● **REQUEST**
Copy the records below word for word, from the line containing "At what coordinates should I click to accomplish: Open" through the end of the records, both ends included. Leave out the pictures.
start PROVIDED DATA
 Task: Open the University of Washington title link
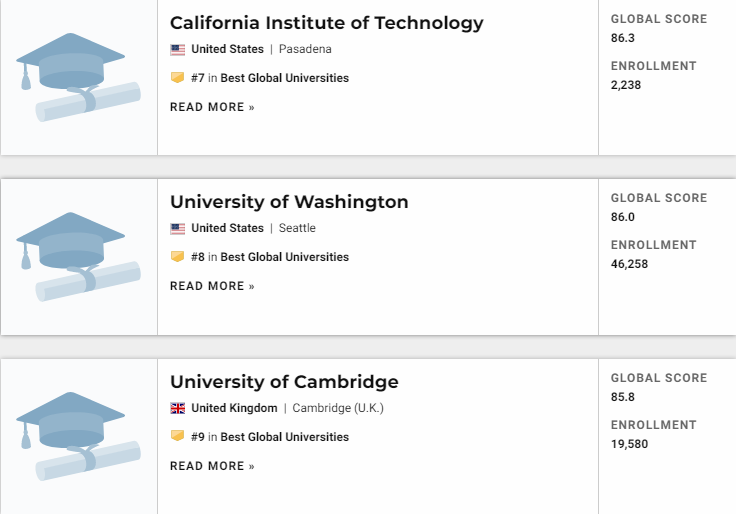point(289,202)
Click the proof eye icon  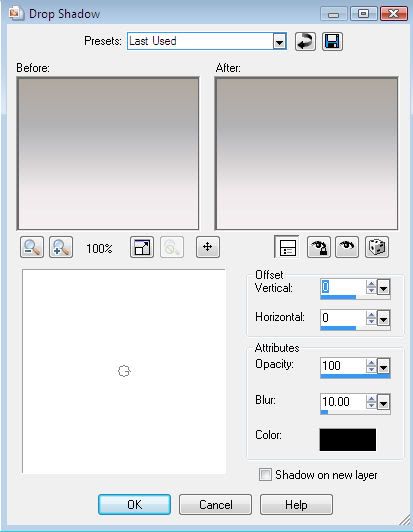coord(347,247)
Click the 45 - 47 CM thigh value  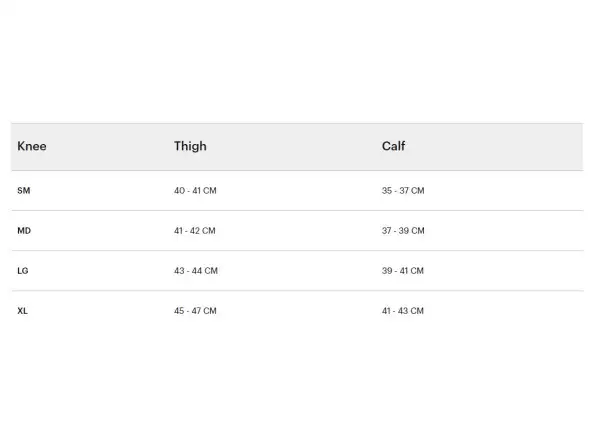(195, 311)
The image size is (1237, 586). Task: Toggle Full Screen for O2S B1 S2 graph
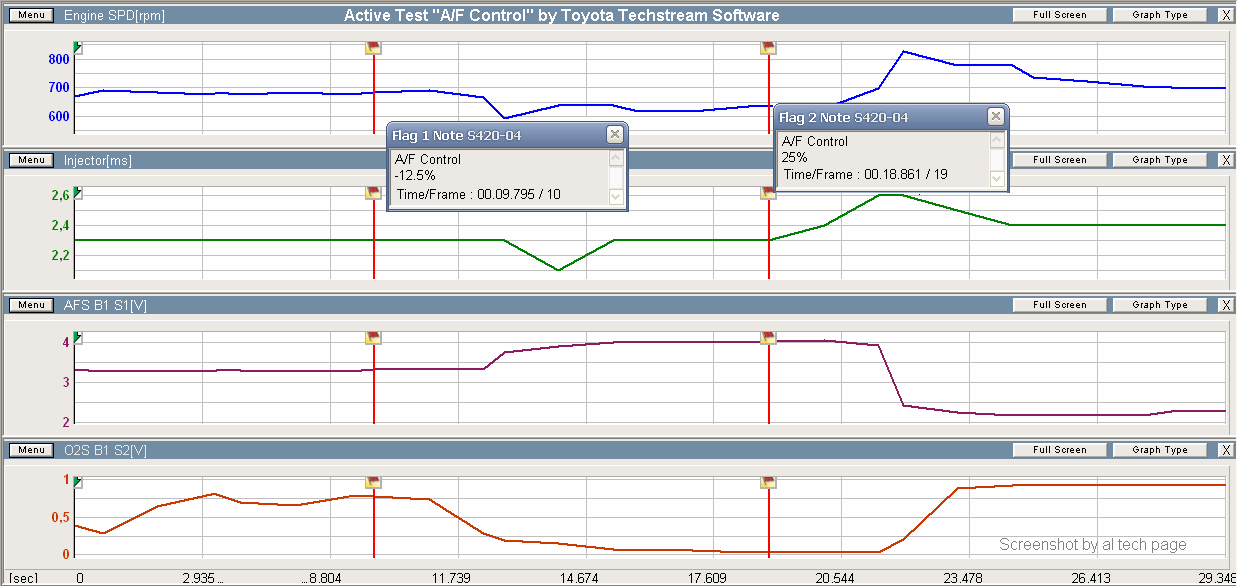pyautogui.click(x=1059, y=450)
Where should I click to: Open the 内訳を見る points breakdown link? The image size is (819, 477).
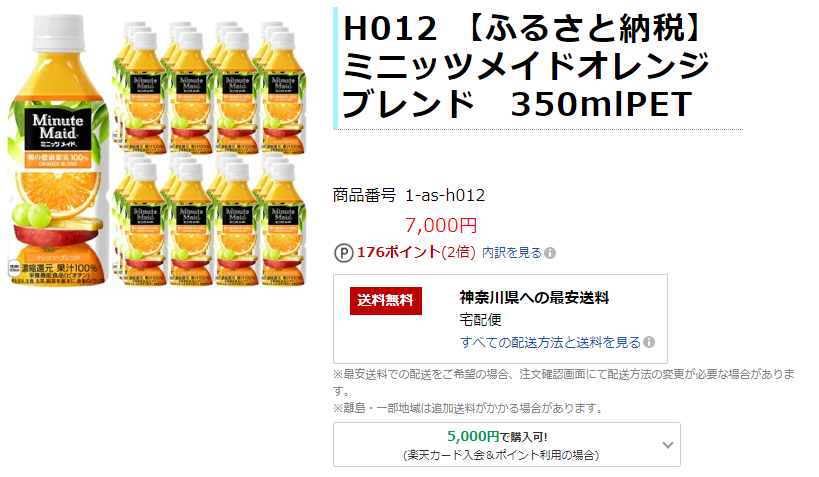tap(512, 253)
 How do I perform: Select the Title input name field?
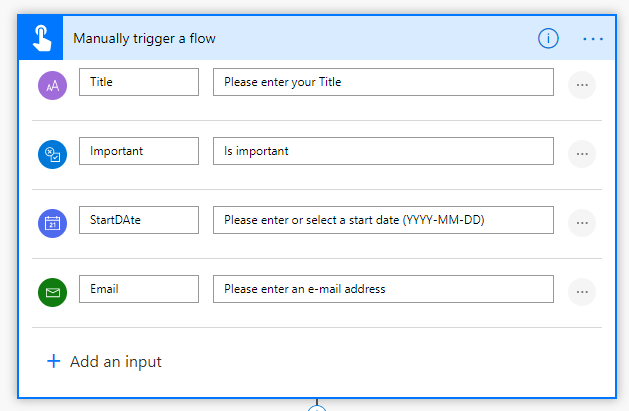(139, 82)
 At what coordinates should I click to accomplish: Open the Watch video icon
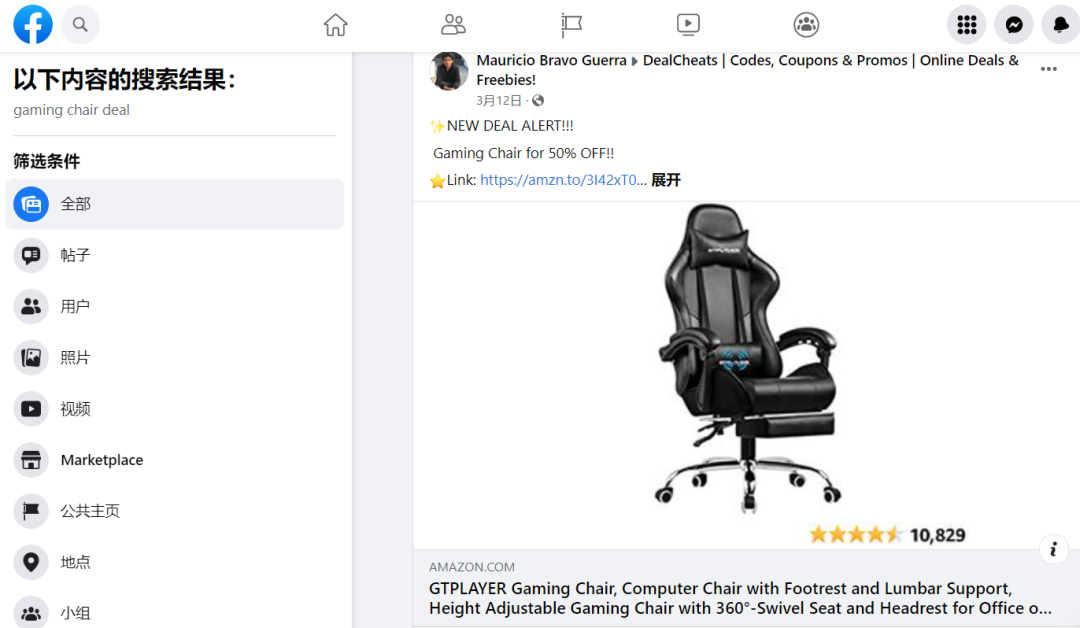pos(688,25)
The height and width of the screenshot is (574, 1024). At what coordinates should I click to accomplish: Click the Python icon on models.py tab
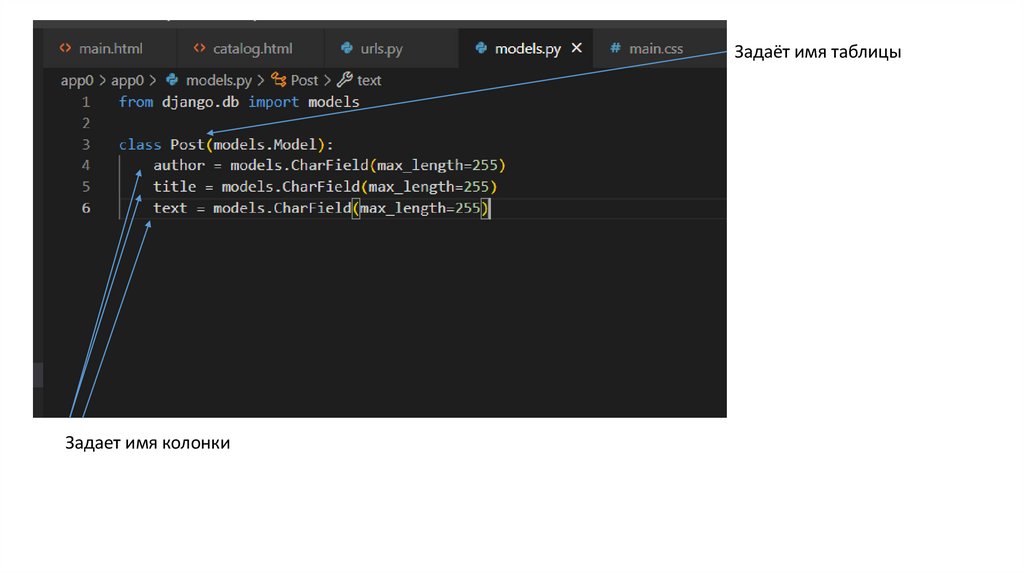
end PROVIDED DATA
● **WRITTEN ANSWER**
 At what coordinates should I click to accomplish: Open the Watch video icon
pos(688,25)
The height and width of the screenshot is (574, 1024). At what coordinates should I click to accomplish: Click the Python icon on models.py tab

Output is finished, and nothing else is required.